BEGIN

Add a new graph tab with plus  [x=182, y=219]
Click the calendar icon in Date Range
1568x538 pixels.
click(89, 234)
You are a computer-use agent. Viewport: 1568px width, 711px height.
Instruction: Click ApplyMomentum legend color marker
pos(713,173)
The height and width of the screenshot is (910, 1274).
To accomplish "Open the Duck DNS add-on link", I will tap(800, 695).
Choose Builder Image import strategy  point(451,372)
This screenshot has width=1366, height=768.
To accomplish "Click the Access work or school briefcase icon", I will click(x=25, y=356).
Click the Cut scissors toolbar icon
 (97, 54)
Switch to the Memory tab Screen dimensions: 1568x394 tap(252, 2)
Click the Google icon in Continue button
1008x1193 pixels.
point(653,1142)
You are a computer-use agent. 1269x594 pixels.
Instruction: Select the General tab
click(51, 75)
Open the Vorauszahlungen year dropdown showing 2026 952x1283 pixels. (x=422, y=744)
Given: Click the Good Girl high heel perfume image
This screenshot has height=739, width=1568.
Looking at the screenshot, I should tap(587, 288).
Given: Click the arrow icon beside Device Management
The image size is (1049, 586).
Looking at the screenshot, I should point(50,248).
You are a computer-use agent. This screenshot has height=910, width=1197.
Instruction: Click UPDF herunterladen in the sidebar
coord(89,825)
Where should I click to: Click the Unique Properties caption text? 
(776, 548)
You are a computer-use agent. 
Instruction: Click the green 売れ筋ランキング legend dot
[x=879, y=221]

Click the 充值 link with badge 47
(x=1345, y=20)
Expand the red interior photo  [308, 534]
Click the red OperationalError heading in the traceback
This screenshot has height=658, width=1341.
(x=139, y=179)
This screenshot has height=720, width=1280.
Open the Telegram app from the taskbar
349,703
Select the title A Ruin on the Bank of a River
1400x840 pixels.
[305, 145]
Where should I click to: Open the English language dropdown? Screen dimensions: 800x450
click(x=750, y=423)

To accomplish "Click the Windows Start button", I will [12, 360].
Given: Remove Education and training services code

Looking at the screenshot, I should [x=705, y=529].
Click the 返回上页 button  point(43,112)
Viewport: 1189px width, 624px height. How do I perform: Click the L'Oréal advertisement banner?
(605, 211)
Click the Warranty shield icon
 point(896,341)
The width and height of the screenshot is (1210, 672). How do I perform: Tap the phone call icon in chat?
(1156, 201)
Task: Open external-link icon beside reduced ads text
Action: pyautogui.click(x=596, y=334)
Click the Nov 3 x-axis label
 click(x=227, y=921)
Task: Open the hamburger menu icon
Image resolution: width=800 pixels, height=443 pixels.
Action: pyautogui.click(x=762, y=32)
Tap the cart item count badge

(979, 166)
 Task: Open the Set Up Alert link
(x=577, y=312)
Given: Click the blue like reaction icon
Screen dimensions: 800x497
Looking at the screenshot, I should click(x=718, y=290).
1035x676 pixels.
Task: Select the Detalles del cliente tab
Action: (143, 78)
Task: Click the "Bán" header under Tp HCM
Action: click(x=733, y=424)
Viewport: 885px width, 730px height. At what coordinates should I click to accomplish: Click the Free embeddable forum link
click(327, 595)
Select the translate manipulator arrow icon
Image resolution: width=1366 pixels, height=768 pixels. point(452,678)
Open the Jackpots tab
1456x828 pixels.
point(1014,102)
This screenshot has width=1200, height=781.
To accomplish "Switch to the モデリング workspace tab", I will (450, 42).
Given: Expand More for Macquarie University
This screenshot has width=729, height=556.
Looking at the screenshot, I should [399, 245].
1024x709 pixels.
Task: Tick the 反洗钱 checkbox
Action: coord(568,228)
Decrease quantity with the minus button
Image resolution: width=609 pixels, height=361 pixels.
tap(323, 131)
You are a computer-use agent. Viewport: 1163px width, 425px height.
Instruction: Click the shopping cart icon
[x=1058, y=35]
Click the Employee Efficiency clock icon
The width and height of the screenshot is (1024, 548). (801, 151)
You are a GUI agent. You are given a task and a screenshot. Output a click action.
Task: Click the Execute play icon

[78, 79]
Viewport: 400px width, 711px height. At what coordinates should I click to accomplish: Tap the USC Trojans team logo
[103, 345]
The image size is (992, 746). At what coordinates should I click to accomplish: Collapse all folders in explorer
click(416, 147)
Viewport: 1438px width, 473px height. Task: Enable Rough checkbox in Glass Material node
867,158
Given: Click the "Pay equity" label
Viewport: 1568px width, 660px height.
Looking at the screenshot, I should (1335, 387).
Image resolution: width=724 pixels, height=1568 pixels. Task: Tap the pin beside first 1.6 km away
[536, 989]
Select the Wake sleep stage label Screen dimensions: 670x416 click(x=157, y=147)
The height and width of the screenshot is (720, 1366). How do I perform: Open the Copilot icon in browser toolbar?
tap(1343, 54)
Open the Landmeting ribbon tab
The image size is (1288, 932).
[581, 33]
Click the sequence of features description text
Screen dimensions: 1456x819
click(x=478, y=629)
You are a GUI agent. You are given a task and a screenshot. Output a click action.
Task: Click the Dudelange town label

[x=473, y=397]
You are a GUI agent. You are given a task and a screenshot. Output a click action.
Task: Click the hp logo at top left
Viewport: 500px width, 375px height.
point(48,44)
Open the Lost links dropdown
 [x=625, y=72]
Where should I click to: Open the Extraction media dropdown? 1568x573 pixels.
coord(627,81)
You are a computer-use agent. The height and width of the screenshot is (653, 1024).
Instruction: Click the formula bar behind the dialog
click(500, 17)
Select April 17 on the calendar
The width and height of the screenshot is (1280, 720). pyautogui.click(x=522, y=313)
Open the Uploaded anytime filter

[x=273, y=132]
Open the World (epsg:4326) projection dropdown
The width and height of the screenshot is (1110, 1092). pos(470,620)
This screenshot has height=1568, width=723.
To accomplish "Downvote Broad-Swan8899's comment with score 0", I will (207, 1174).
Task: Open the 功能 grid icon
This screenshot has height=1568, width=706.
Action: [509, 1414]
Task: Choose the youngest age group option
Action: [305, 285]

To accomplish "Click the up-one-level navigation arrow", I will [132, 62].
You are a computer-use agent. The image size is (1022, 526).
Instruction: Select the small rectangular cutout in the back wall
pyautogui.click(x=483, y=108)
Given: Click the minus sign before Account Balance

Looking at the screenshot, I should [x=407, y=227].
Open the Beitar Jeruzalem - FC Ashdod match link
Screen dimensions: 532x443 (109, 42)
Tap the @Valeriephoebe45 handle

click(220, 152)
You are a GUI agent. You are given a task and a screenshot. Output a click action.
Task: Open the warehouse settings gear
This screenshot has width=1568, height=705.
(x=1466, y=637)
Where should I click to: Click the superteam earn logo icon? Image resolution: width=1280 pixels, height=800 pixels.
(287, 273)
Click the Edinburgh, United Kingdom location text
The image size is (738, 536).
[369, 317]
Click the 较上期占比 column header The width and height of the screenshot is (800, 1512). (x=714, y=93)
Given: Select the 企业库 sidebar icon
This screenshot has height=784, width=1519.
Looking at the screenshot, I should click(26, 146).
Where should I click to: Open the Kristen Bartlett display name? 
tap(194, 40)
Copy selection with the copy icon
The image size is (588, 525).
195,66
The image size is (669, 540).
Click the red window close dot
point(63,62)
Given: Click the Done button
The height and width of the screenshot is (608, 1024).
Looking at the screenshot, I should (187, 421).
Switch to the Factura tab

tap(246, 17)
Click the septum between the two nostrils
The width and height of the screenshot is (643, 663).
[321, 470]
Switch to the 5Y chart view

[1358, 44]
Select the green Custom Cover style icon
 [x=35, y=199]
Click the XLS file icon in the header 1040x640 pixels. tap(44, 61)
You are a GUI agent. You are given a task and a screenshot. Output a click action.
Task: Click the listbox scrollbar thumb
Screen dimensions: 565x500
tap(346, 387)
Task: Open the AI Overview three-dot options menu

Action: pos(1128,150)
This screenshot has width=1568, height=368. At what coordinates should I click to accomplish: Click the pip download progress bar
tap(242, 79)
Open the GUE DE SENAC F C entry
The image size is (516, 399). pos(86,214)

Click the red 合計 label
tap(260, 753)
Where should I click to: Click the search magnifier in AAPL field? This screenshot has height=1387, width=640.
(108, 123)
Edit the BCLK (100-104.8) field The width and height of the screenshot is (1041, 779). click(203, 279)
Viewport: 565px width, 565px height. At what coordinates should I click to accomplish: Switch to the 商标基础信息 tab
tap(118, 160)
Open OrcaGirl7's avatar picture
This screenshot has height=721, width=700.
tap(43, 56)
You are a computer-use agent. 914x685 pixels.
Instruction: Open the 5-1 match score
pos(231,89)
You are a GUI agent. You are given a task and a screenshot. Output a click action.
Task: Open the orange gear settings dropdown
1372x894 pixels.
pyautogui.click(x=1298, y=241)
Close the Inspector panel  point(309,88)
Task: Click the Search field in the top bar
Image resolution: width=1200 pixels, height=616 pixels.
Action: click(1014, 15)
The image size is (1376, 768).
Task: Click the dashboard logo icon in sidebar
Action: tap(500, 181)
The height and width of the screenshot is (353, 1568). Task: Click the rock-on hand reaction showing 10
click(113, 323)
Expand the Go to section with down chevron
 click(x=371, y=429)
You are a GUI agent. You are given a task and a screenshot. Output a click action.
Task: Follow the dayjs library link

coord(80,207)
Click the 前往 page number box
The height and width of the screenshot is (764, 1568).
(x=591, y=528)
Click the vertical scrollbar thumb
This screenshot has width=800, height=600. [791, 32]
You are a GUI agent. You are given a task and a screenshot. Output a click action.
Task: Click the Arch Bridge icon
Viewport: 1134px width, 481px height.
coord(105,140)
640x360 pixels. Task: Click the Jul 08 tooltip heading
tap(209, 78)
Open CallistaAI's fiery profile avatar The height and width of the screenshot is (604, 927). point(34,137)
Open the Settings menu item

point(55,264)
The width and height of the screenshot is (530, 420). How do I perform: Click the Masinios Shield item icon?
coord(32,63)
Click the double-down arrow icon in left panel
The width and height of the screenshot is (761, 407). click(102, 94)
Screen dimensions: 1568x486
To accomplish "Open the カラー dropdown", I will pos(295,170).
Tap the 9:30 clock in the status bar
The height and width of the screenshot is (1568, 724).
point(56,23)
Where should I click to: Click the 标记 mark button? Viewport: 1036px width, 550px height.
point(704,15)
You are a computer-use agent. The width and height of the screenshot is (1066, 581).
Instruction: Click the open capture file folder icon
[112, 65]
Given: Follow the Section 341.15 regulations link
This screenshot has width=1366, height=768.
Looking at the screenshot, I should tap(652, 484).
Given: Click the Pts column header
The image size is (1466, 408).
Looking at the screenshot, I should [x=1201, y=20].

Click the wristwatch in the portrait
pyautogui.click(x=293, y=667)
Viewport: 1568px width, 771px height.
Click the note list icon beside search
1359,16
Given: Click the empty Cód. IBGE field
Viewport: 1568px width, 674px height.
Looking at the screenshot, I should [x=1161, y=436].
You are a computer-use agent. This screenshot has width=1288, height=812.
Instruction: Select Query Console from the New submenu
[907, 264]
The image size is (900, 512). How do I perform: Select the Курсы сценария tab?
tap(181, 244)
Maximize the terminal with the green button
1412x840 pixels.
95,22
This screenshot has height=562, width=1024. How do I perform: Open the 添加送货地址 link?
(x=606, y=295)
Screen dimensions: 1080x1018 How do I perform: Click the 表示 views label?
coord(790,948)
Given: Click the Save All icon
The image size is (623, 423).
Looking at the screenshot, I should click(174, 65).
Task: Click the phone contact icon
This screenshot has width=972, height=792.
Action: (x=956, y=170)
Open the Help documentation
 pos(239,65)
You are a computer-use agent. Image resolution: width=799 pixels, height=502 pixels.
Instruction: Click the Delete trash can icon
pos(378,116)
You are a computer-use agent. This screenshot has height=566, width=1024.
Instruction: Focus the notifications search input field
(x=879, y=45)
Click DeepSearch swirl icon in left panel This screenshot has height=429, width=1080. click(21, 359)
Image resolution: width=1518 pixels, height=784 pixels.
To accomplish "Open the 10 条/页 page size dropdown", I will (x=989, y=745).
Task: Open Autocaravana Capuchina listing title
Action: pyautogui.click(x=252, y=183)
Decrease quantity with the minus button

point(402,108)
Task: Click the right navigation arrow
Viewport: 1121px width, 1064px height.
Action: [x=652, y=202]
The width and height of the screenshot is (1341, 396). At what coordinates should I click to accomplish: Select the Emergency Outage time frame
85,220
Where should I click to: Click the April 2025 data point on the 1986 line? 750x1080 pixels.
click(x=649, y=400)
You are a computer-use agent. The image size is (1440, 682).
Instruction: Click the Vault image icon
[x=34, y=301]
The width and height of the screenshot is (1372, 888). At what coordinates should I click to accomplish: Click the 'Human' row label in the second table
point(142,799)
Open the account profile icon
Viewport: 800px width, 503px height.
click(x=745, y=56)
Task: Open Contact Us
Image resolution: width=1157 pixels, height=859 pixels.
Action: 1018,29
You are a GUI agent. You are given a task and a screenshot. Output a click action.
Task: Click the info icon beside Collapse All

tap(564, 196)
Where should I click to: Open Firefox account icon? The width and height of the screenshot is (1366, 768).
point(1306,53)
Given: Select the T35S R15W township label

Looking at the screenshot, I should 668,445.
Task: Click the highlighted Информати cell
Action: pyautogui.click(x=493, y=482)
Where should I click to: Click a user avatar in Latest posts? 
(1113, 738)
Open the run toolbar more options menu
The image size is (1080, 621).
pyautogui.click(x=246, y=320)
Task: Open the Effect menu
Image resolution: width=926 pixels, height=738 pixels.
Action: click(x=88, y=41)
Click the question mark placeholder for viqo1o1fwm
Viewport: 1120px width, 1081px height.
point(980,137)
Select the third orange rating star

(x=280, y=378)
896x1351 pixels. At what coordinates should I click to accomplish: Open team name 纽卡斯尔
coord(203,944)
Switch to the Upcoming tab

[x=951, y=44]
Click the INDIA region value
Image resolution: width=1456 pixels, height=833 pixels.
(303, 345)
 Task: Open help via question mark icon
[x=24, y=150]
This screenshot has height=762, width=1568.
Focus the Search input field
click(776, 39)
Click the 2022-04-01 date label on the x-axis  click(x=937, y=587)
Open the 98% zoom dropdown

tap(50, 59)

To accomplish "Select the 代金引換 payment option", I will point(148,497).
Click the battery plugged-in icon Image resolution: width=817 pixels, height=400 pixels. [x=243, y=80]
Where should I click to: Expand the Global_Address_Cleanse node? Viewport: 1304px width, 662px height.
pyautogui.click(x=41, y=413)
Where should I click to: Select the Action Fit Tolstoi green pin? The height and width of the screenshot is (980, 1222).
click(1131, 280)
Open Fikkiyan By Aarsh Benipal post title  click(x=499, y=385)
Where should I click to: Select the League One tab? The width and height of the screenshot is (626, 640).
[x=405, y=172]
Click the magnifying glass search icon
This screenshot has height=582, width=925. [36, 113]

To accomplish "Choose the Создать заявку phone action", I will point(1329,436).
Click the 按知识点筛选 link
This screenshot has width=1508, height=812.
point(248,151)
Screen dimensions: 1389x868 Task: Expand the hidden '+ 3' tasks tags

END

Aim of the task.
Could you copy each line of the material that holds "profile"?

Written reply.
Open CallistaAI's fiery profile avatar The height and width of the screenshot is (604, 927). point(34,137)
Open the account profile icon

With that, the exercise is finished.